▶ _EXERCISE GOAL_: Rewrite the entries from the line containing "Task: Click the" through the line containing "Action: (377, 42)", changing "red" to "blue" and leaving everything else as it is.

▶ _DATASET EXTRACT_:
>>>

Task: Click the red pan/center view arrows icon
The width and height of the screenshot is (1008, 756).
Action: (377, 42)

<<<
>>>

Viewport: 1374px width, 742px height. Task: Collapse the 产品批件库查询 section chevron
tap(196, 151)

<<<

▶ _TASK ANSWER_:
Task: Click the blue pan/center view arrows icon
The width and height of the screenshot is (1008, 756).
Action: (377, 42)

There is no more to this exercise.